Westen zunehmend besorgt über Kriegsverlauf - Die Ukraine kämpft nicht mehr um den Sieg, sondern nur noch ums reine Überleben
"Nach 970 Tagen Krieg“, sagte Lloyd Austin, Amerikas Verteidigungsminister, bei seinem Besuch in Kiew am 21. Oktober, “hat Putin kein einziges strategisches Ziel erreicht. In der Öffentlichkeit verkündete Austin Gewissheit, Zuversicht und Klarheit: „Moskau wird in der Ukraine niemals die Oberhand gewinnen.“
Westen zunehmend besorgt über Kriegsverlauf in der Ukraine
Unter vier Augen sind seine Kollegen im Pentagon, westliche Beamte und viele ukrainische Kommandeure zunehmend besorgt über den Verlauf des Krieges und die Möglichkeiten der Ukraine, den russischen Vormarsch in den nächsten sechs Monaten aufzuhalten.
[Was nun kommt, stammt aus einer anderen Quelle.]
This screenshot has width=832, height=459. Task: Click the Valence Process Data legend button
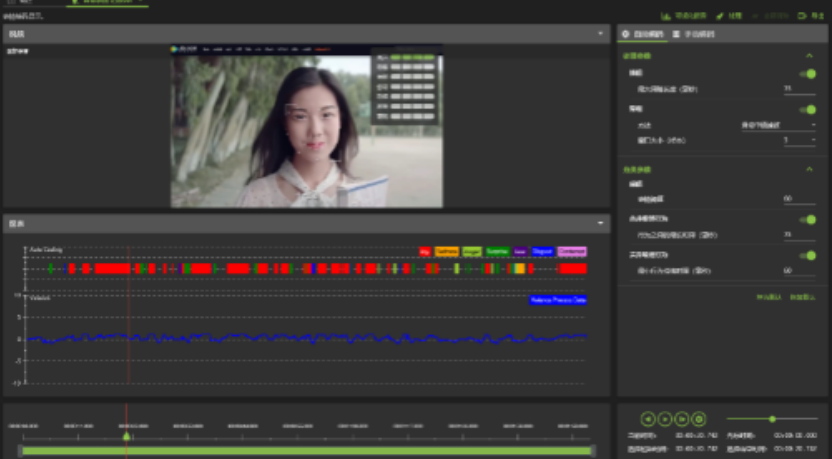557,300
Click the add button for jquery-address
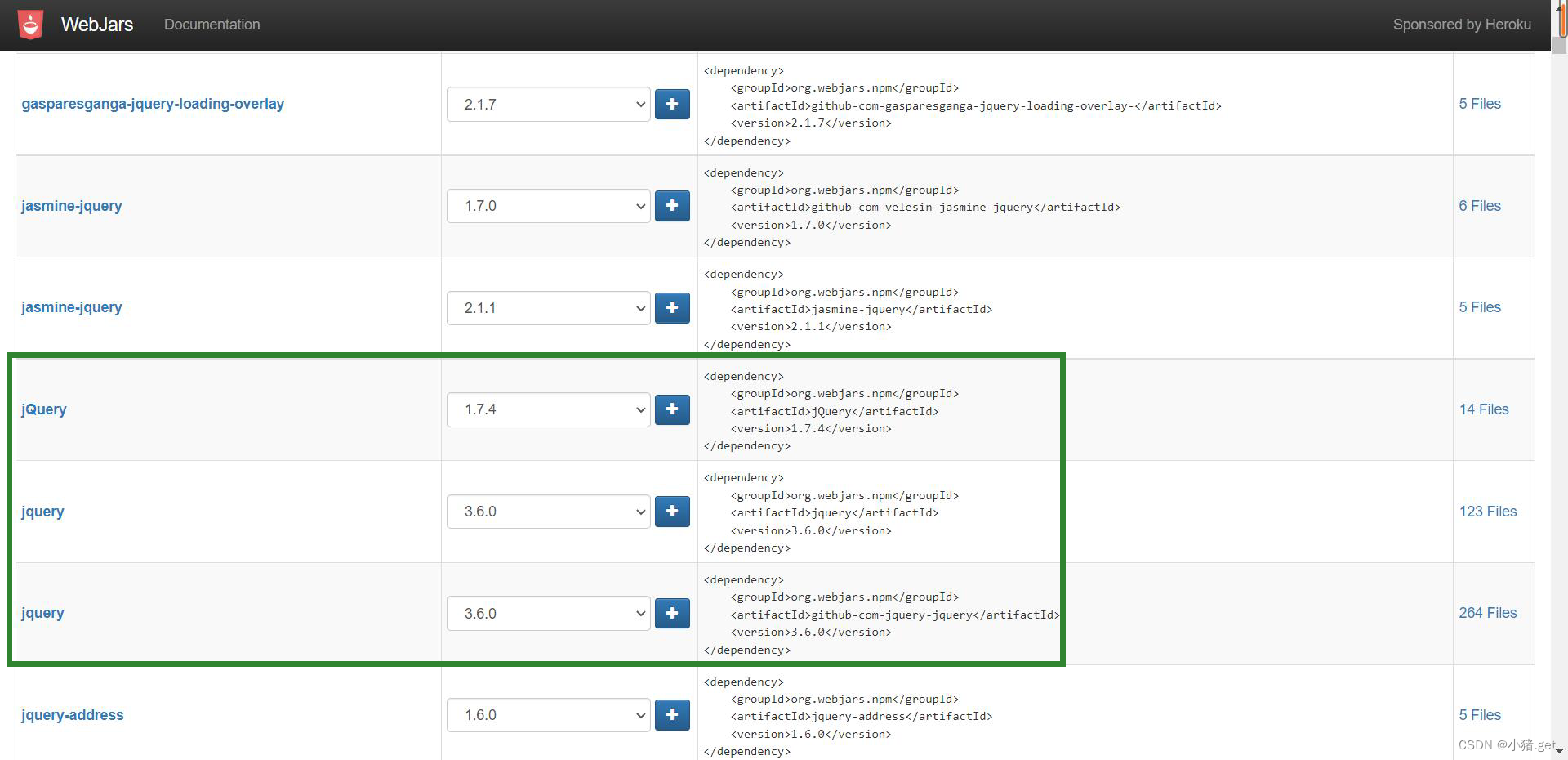This screenshot has width=1568, height=760. click(x=671, y=714)
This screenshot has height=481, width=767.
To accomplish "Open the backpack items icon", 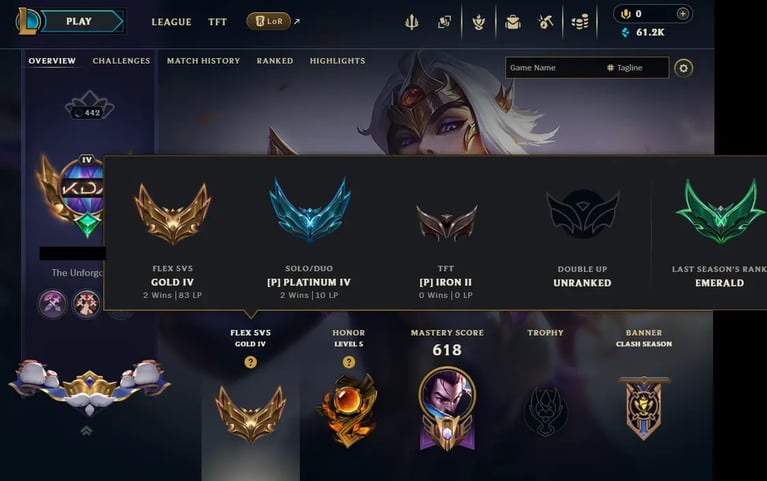I will 513,22.
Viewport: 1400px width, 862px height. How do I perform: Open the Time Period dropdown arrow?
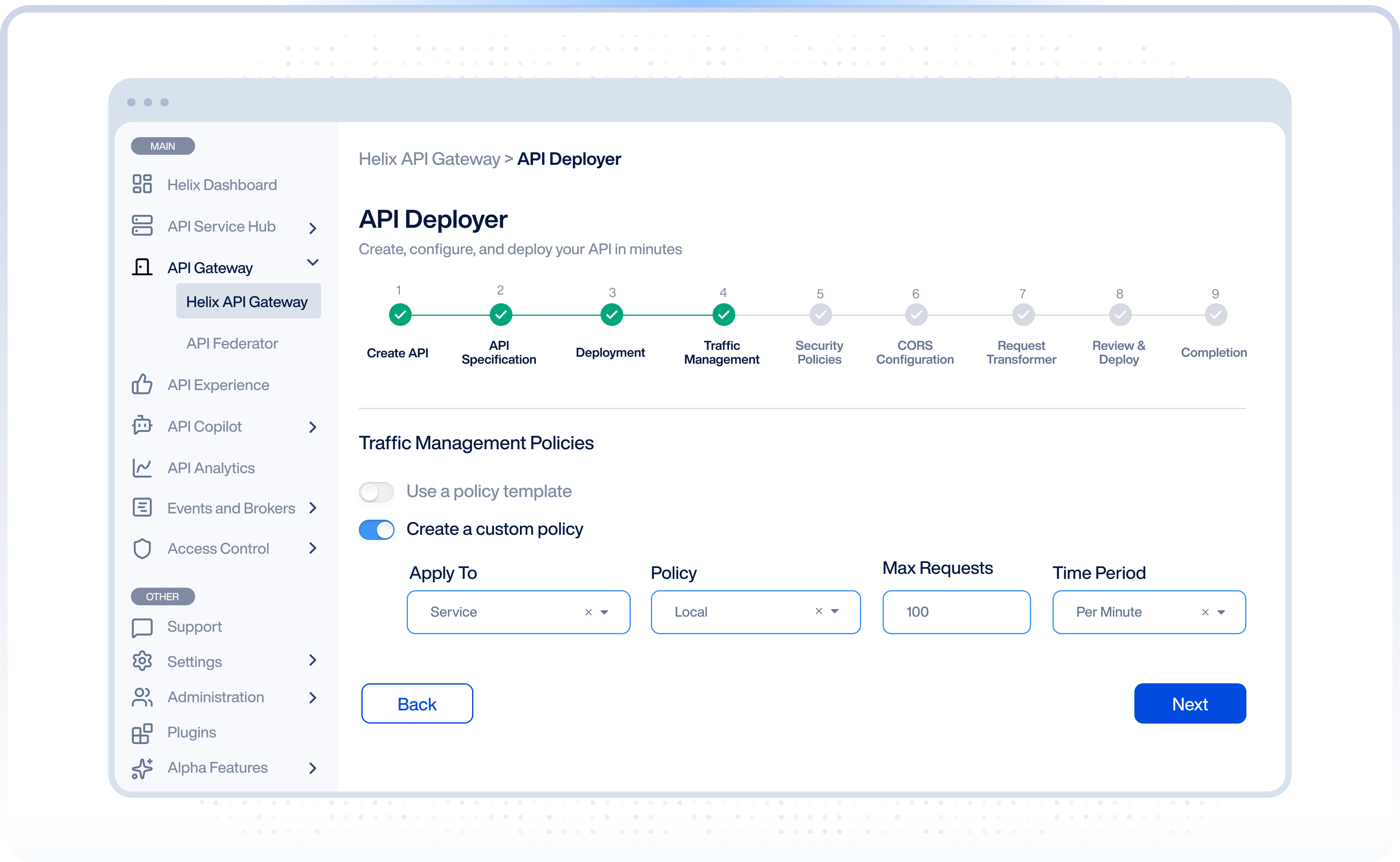coord(1221,612)
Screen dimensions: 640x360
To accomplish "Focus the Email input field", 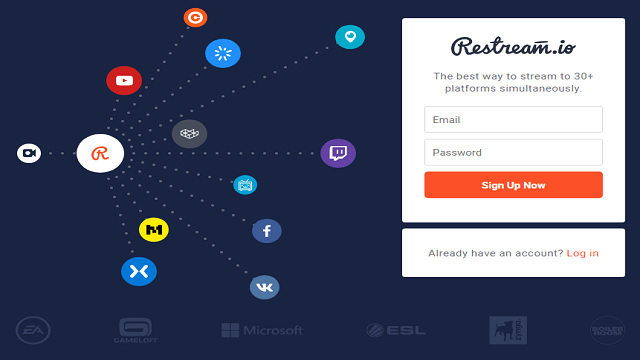I will 513,120.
Den ukrainischen Streitkräften ist es zwar gelungen, mit dem Halten der umkämpften Stadt Pokrowsk im östlichen Donbass, Putin zu blamieren. Doch an zahlreichen anderen Orten an der Front bahnt sich Russland seinen Weg durch die ukrainischen Verteidigungsanlagen.
In Kupiansk im Norden haben russische Truppen ukrainische Formationen am Fluss Oskil in zwei Hälften geteilt. In Chasiv Yar im Osten haben sie nach sechsmonatigen Versuchen den Hauptkanal des Siwerskyj Donez überquert. Weiter südlich haben russische Truppen in und um Wuhledar eine Anhöhe eingenommen und rücken aus zwei Richtungen auf Kurachowe vor.
Und in Kursk, innerhalb Russlands, hat die Ukraine etwa die Hälfte des Gebiets verloren, das sie zu Beginn dieses Jahres in einer aufwändigen Offensive erobert hatte.
Kiew hat ein riesiges Mobilisierungsproblem
Das Problem ist dabei nicht so sehr der Verlust von Territorium, der sich bislang noch in Grenzen hält und auf russischer Seite enorme Kosten verursacht hat. Nach amerikanischen Schätzungen gibt es seit Kriegsbeginn 600.000 Tote und Verwundete, nach Angaben des ukrainischen Geheimdienstes allein in diesem Jahr bis Oktober 57.000 Tote. Das größte Problem ist für Kiew, dass der Umfang und die Qualität der ukrainischen Streitkräfte stetig abnimmt.
Die ukrainischen Einheiten sind unterbesetzt und überdehnt und durch hohe Verluste ausgelaugt. Trotz eines neuen Mobilisierungsgesetzes, das im Mai in Kraft getreten ist, hat die Armee - abgesehen von einer Handvoll Brigaden - Schwierigkeiten, genügend Ersatz zu rekrutieren.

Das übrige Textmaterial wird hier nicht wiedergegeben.